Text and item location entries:
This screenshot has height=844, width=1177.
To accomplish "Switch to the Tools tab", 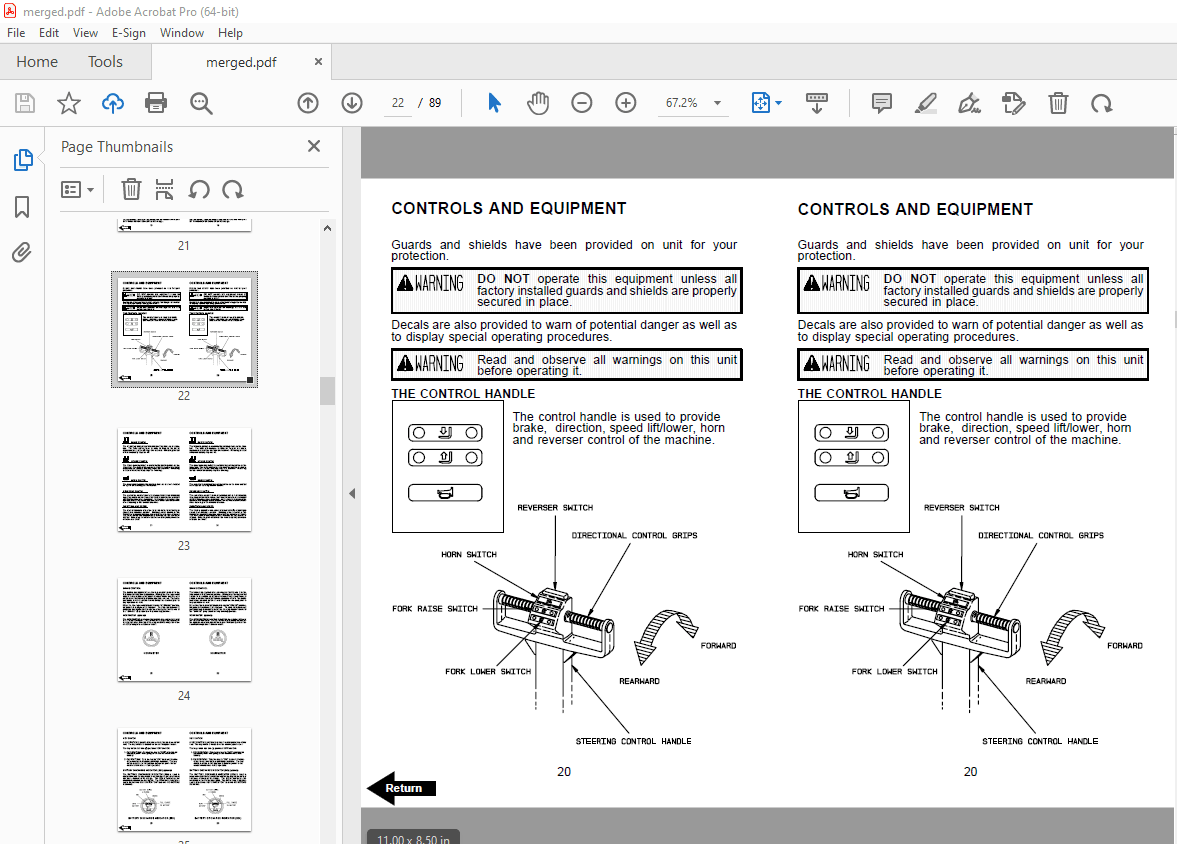I will click(105, 61).
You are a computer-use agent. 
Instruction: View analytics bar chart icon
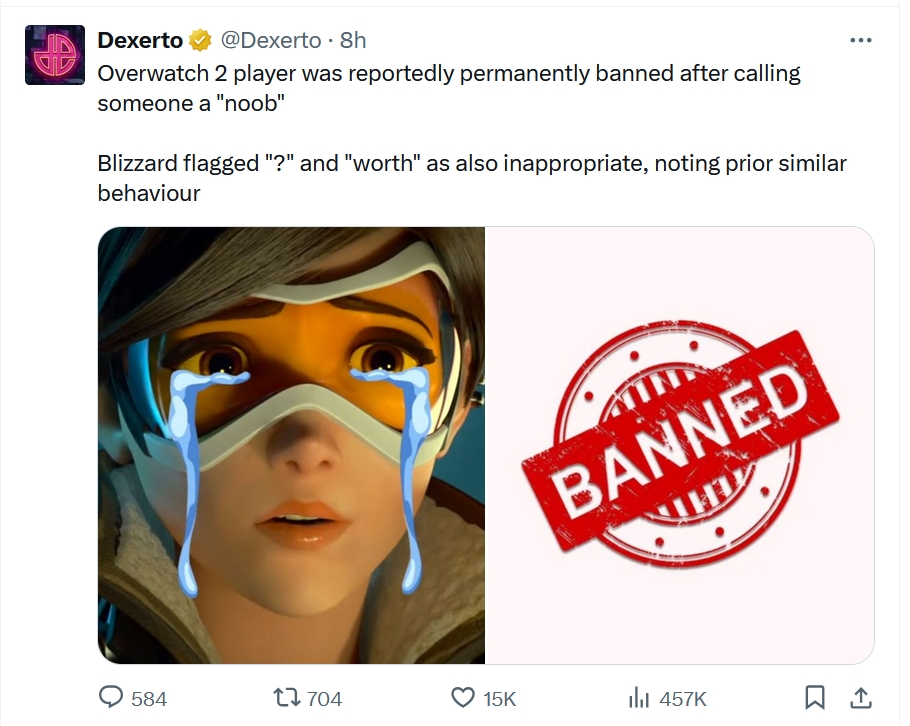[639, 698]
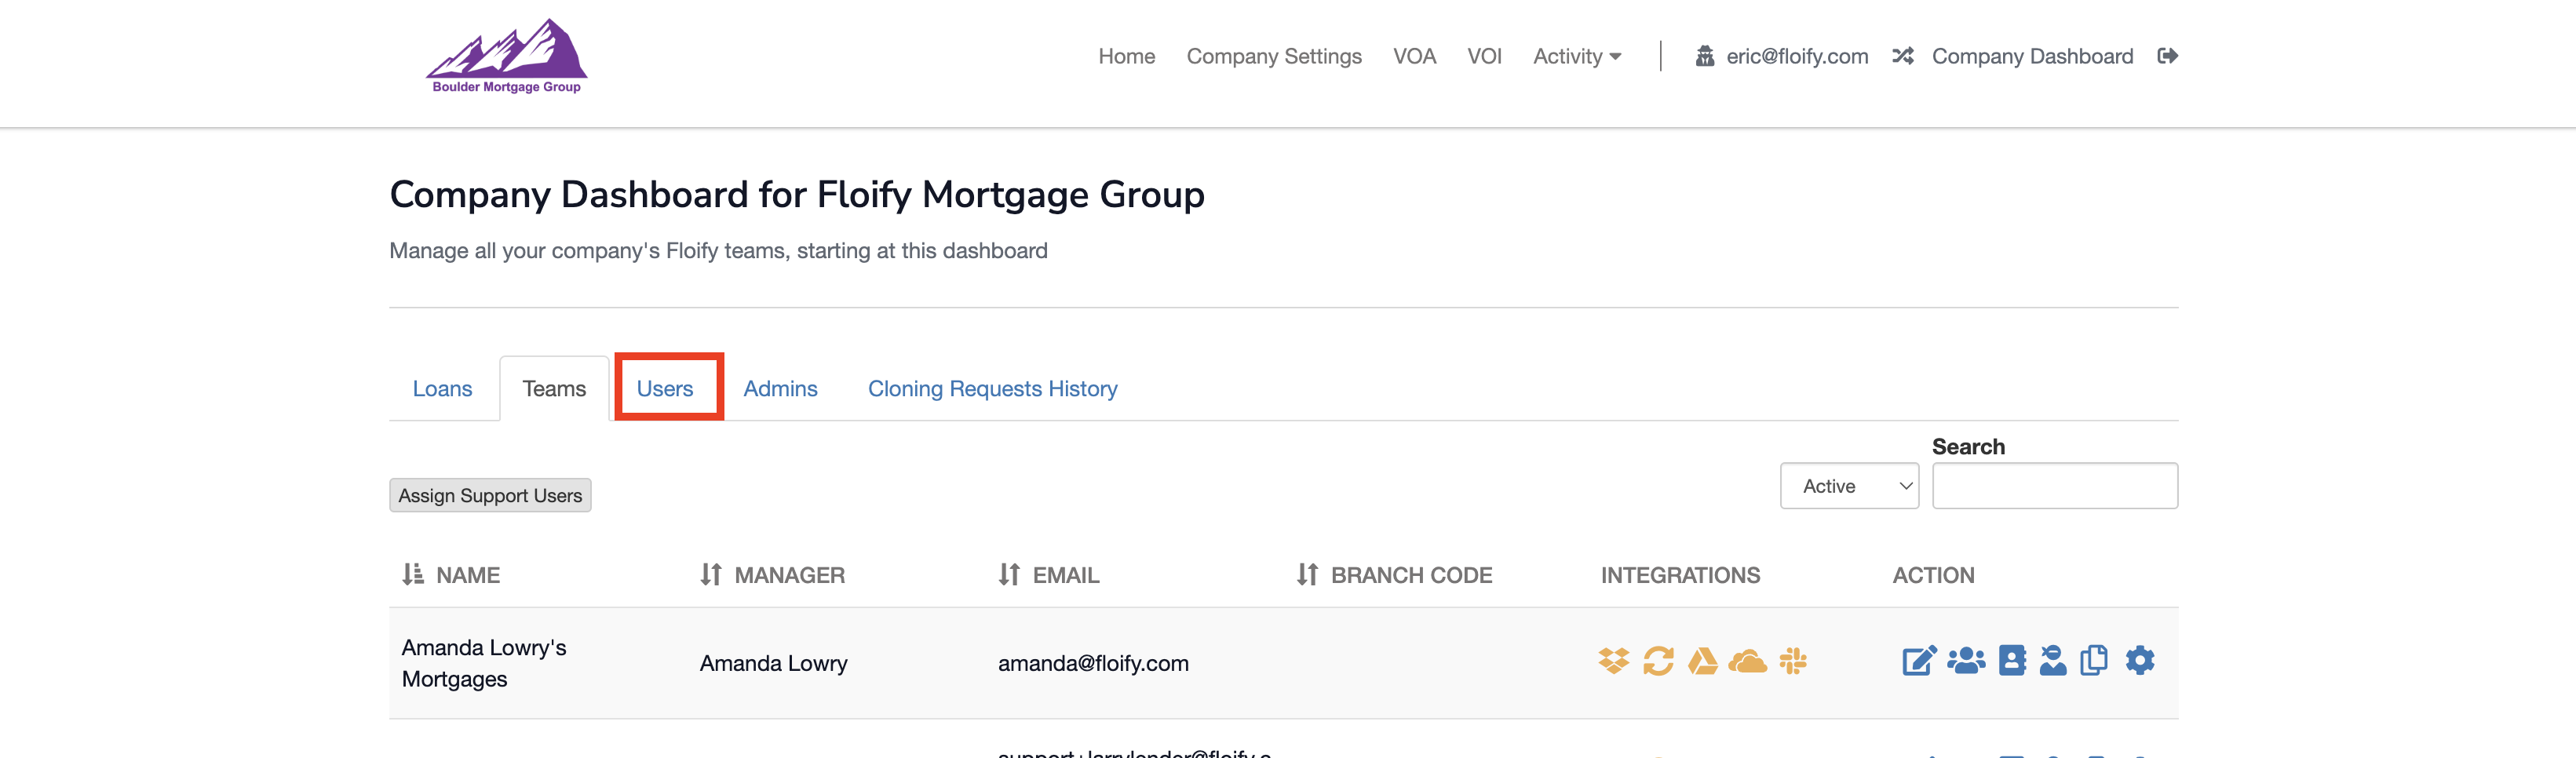
Task: Click the cloud storage integration icon
Action: point(1747,661)
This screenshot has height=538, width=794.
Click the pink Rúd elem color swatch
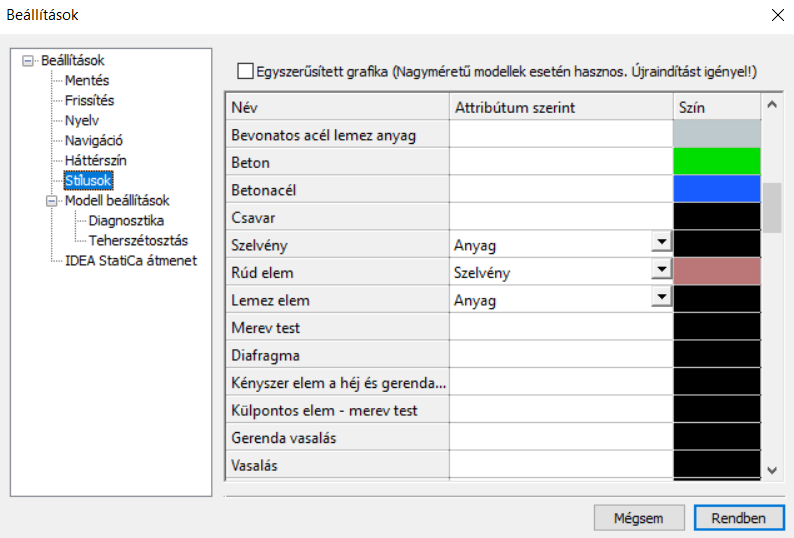pos(717,272)
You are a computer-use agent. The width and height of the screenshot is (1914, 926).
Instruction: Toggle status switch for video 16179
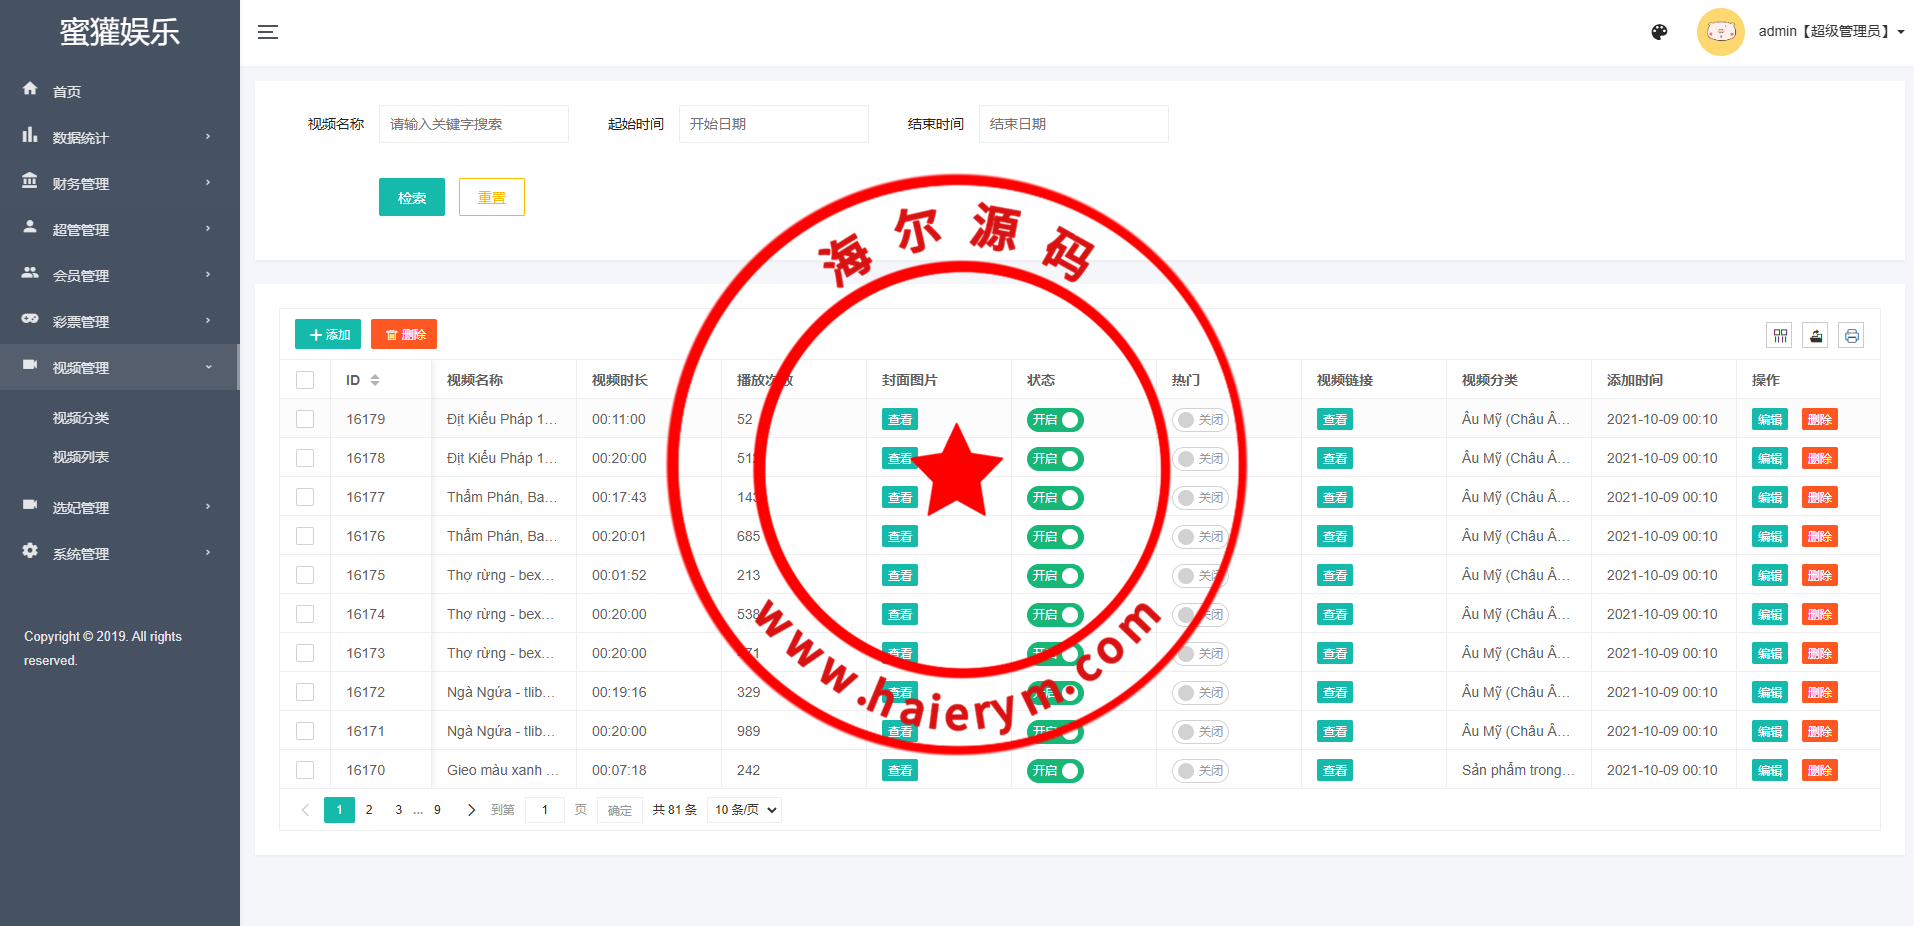click(x=1055, y=420)
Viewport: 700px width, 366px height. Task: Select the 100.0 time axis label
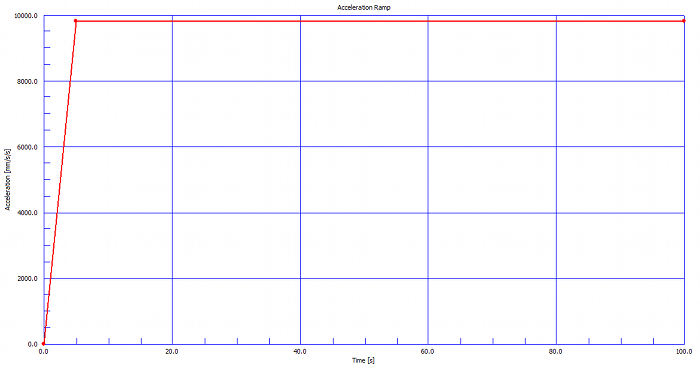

EXERCISE GOAL:
Gather every line of the records that contains the word "computer" and copy each of those lines out in full.

EXERCISE OUTPUT:
You are a computer-use agent. 
You are a computer-use agent. The width and height of the screenshot is (1914, 926).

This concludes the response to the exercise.